_The problem_
When you reach the line with "innen (1023, 2185)" in the data below, begin printing lines exactly, and stop once the line with "ZURÜCKBLÄTTERN (234, 221)" has been printed.

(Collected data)
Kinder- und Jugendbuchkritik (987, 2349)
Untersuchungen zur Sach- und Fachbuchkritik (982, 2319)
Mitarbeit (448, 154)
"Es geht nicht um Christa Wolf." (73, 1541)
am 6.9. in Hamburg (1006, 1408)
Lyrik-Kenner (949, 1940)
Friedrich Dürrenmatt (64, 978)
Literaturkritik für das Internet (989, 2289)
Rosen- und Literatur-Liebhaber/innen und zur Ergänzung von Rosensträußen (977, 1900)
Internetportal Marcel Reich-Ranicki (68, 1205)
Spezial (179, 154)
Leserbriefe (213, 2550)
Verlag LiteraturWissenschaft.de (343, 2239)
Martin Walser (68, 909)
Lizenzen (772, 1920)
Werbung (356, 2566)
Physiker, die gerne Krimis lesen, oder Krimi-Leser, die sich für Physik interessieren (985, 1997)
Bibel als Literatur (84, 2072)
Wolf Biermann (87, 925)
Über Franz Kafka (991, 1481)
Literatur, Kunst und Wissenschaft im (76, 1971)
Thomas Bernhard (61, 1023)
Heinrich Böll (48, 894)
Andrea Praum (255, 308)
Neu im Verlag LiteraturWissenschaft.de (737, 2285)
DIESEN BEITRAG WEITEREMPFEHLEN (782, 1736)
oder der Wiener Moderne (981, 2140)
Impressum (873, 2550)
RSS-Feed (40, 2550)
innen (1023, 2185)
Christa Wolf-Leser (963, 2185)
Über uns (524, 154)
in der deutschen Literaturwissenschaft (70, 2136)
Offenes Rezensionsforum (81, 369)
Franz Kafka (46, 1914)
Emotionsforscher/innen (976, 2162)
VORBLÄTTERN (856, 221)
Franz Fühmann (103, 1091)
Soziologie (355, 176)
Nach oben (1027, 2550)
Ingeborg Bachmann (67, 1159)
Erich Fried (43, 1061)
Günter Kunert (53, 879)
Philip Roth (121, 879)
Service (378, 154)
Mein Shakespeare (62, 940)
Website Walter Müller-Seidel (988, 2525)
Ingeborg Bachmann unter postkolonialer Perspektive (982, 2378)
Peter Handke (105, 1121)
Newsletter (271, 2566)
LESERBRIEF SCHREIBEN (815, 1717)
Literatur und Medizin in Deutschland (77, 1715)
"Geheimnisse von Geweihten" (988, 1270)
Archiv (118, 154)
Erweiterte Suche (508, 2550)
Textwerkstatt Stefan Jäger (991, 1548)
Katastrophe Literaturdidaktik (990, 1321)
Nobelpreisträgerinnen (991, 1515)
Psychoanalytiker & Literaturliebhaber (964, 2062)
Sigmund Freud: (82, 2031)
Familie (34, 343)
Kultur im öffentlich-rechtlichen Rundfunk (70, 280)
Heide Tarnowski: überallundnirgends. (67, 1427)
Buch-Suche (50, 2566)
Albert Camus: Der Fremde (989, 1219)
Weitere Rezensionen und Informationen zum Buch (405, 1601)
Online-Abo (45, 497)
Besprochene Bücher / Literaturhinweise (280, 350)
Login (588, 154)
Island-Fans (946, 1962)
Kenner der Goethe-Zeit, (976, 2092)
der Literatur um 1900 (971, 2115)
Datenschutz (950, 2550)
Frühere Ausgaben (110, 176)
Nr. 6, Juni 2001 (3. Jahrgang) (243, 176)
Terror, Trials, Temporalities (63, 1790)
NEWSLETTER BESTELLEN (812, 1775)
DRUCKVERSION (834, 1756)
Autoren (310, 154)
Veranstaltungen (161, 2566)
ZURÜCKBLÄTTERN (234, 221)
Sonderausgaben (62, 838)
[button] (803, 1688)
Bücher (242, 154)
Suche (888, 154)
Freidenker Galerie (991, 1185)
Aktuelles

_Answer space_
innen (1023, 2185)
Christa Wolf-Leser (963, 2185)
Über uns (524, 154)
in der deutschen Literaturwissenschaft (70, 2136)
Offenes Rezensionsforum (81, 369)
Franz Kafka (46, 1914)
Emotionsforscher/innen (976, 2162)
VORBLÄTTERN (856, 221)
Franz Fühmann (103, 1091)
Soziologie (355, 176)
Nach oben (1027, 2550)
Ingeborg Bachmann (67, 1159)
Erich Fried (43, 1061)
Günter Kunert (53, 879)
Philip Roth (121, 879)
Service (378, 154)
Mein Shakespeare (62, 940)
Website Walter Müller-Seidel (988, 2525)
Ingeborg Bachmann unter postkolonialer Perspektive (982, 2378)
Peter Handke (105, 1121)
Newsletter (271, 2566)
LESERBRIEF SCHREIBEN (815, 1717)
Literatur und Medizin in Deutschland (77, 1715)
"Geheimnisse von Geweihten" (988, 1270)
Archiv (118, 154)
Erweiterte Suche (508, 2550)
Textwerkstatt Stefan Jäger (991, 1548)
Katastrophe Literaturdidaktik (990, 1321)
Nobelpreisträgerinnen (991, 1515)
Psychoanalytiker & Literaturliebhaber (964, 2062)
Sigmund Freud: (82, 2031)
Familie (34, 343)
Kultur im öffentlich-rechtlichen Rundfunk (70, 280)
Heide Tarnowski: überallundnirgends. (67, 1427)
Buch-Suche (50, 2566)
Albert Camus: Der Fremde (989, 1219)
Weitere Rezensionen und Informationen zum Buch (405, 1601)
Online-Abo (45, 497)
Besprochene Bücher / Literaturhinweise (280, 350)
Login (588, 154)
Island-Fans (946, 1962)
Kenner der Goethe-Zeit, (976, 2092)
der Literatur um 1900 (971, 2115)
Datenschutz (950, 2550)
Frühere Ausgaben (110, 176)
Nr. 6, Juni 2001 (3. Jahrgang) (243, 176)
Terror, Trials, Temporalities (63, 1790)
NEWSLETTER BESTELLEN (812, 1775)
DRUCKVERSION (834, 1756)
Autoren (310, 154)
Veranstaltungen (161, 2566)
ZURÜCKBLÄTTERN (234, 221)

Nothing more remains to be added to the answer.